▶ [JOB]
Copy the rows from the line containing "biuro@majsterdevelopment.pl (225, 858)" through the line containing "Hjem (57, 397)", inclusive, reproducing each one without any change.

Stored data entries
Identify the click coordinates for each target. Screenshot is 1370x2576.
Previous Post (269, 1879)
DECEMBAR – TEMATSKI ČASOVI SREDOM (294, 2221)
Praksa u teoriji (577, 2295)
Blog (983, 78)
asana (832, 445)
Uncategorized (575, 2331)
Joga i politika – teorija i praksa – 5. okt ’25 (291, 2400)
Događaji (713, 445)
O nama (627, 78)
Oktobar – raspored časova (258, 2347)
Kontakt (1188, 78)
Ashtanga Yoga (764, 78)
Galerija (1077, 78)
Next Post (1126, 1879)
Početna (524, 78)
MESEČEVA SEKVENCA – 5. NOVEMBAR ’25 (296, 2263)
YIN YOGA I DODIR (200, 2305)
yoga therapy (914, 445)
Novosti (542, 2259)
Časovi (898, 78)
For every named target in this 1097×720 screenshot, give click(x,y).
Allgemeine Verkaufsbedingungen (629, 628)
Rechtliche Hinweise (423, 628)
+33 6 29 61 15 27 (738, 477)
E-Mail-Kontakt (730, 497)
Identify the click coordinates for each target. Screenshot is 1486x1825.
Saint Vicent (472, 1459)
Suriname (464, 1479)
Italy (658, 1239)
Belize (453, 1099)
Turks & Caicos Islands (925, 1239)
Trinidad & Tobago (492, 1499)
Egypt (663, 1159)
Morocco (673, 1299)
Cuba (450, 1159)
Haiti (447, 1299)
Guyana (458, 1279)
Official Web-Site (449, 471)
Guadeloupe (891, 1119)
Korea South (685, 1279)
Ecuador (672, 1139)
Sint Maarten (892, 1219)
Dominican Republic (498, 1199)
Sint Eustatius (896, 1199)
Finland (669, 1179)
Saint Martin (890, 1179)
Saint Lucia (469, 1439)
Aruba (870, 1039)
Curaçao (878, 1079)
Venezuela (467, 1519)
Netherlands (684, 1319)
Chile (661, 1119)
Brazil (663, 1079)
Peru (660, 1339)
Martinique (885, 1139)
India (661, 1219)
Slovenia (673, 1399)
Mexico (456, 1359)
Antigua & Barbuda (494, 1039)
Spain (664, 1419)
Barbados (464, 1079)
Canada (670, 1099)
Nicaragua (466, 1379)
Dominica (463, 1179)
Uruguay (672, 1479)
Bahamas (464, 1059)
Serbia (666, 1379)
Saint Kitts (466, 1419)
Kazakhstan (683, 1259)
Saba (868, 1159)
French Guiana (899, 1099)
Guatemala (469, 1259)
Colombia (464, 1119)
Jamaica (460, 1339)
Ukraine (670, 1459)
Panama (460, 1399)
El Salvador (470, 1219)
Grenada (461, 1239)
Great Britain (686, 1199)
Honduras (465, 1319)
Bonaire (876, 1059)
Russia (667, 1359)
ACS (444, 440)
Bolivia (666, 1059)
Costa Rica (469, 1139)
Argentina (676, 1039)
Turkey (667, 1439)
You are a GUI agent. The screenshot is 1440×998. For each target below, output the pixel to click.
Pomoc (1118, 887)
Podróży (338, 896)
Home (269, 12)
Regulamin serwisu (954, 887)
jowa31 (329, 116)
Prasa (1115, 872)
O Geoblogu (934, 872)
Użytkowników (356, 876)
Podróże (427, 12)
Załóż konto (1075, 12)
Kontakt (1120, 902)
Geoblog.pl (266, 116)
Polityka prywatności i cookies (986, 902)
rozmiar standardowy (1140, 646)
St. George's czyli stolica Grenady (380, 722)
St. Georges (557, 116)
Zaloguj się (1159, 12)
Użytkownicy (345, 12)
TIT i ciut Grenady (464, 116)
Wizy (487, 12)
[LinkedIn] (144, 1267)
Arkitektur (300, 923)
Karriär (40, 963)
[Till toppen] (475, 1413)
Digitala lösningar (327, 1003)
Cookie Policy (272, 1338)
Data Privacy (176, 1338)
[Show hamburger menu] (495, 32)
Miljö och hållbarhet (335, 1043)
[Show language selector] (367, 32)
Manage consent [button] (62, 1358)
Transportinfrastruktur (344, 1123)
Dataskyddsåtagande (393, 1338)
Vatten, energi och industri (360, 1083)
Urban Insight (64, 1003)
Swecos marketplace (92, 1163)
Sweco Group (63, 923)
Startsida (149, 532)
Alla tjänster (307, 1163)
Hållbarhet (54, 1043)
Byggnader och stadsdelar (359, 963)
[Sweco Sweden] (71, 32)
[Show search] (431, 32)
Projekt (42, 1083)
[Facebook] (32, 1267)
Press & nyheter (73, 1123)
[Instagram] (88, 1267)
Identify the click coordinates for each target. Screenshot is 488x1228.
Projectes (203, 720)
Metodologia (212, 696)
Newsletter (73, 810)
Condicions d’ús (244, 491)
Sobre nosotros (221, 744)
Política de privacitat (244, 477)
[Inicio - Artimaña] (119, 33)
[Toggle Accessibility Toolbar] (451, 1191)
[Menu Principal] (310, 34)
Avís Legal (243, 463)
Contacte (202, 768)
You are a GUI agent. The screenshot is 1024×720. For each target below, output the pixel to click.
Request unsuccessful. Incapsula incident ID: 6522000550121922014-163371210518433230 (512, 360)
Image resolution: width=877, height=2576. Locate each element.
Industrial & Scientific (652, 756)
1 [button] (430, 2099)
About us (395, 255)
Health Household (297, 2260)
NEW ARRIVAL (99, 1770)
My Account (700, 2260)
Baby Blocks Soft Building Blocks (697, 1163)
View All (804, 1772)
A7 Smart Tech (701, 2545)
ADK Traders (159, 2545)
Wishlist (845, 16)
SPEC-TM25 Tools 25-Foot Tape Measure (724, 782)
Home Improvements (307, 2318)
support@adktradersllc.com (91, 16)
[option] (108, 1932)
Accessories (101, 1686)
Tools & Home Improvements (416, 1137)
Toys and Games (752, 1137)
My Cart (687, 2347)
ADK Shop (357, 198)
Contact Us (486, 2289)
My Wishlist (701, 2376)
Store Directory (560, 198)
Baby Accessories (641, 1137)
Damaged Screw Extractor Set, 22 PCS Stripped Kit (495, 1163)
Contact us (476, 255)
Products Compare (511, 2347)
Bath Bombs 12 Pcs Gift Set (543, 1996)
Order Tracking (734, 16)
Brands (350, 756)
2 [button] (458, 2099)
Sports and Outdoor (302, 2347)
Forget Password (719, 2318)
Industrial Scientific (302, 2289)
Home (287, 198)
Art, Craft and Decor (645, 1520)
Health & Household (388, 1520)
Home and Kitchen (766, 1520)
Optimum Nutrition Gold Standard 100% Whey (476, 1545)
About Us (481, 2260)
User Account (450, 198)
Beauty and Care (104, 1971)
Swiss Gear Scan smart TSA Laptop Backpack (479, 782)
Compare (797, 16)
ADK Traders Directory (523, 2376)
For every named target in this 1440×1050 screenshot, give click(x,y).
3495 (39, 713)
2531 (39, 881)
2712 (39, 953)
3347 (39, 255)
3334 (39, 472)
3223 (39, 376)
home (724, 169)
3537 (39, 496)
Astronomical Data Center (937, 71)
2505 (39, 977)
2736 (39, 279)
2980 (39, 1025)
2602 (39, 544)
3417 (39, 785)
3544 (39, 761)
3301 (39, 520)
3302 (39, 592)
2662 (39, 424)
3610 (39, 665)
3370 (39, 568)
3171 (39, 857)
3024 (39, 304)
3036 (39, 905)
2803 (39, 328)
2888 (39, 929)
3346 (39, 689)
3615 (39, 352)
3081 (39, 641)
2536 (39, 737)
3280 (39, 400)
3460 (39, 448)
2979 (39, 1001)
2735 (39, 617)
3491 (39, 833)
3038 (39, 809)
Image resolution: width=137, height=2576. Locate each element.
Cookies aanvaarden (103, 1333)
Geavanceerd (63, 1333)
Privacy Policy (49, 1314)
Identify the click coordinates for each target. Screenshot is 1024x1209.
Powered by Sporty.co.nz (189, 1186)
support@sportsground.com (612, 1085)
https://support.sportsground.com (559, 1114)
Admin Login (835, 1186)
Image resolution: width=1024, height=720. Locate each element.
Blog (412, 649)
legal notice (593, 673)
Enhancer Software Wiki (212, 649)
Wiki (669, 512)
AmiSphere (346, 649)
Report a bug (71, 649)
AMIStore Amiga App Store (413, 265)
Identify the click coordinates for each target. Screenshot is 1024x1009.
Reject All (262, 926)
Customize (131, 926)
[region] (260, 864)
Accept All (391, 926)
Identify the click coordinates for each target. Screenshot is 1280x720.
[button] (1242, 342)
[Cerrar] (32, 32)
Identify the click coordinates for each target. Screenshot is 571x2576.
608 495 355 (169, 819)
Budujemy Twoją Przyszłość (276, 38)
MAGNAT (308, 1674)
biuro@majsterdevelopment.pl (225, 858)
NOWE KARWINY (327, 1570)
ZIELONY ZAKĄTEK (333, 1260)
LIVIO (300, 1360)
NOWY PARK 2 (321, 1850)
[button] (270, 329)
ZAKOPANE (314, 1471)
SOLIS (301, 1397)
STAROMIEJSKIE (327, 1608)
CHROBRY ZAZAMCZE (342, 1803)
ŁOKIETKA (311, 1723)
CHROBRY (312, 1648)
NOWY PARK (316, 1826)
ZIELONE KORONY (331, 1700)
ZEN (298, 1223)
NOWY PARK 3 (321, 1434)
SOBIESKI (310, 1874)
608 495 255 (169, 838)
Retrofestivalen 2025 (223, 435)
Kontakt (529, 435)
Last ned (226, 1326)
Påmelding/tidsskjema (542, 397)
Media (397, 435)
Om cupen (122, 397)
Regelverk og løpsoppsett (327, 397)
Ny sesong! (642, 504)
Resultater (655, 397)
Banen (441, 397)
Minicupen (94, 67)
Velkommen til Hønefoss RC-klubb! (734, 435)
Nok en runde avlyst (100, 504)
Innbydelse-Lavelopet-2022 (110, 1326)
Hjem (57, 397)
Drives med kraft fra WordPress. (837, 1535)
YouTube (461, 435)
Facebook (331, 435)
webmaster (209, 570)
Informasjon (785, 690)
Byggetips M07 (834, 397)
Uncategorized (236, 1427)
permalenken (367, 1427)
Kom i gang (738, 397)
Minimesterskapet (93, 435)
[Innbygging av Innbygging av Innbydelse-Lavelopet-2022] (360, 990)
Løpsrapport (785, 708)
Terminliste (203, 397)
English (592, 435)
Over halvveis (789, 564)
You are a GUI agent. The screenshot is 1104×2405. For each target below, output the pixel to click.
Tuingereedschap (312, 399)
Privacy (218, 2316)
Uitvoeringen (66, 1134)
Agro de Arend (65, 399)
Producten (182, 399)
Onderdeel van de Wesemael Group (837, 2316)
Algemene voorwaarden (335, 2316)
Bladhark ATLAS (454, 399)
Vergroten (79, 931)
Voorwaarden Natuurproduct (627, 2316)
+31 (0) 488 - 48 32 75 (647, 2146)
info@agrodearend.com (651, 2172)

▶ [WRITTEN RESPONSE]
biuro@majsterdevelopment.pl (225, 858)
NOWE KARWINY (327, 1570)
ZIELONY ZAKĄTEK (333, 1260)
LIVIO (300, 1360)
NOWY PARK 2 (321, 1850)
[button] (270, 329)
ZAKOPANE (314, 1471)
SOLIS (301, 1397)
STAROMIEJSKIE (327, 1608)
CHROBRY ZAZAMCZE (342, 1803)
ŁOKIETKA (311, 1723)
CHROBRY (312, 1648)
NOWY PARK (316, 1826)
ZIELONE KORONY (331, 1700)
ZEN (298, 1223)
NOWY PARK 3 (321, 1434)
SOBIESKI (310, 1874)
608 495 255 (169, 838)
Retrofestivalen 2025 (223, 435)
Kontakt (529, 435)
Last ned (226, 1326)
Påmelding/tidsskjema (542, 397)
Media (397, 435)
Om cupen (122, 397)
Regelverk og løpsoppsett (327, 397)
Ny sesong! (642, 504)
Resultater (655, 397)
Banen (441, 397)
Minicupen (94, 67)
Velkommen til Hønefoss RC-klubb! (734, 435)
Nok en runde avlyst (100, 504)
Innbydelse-Lavelopet-2022 (110, 1326)
Hjem (57, 397)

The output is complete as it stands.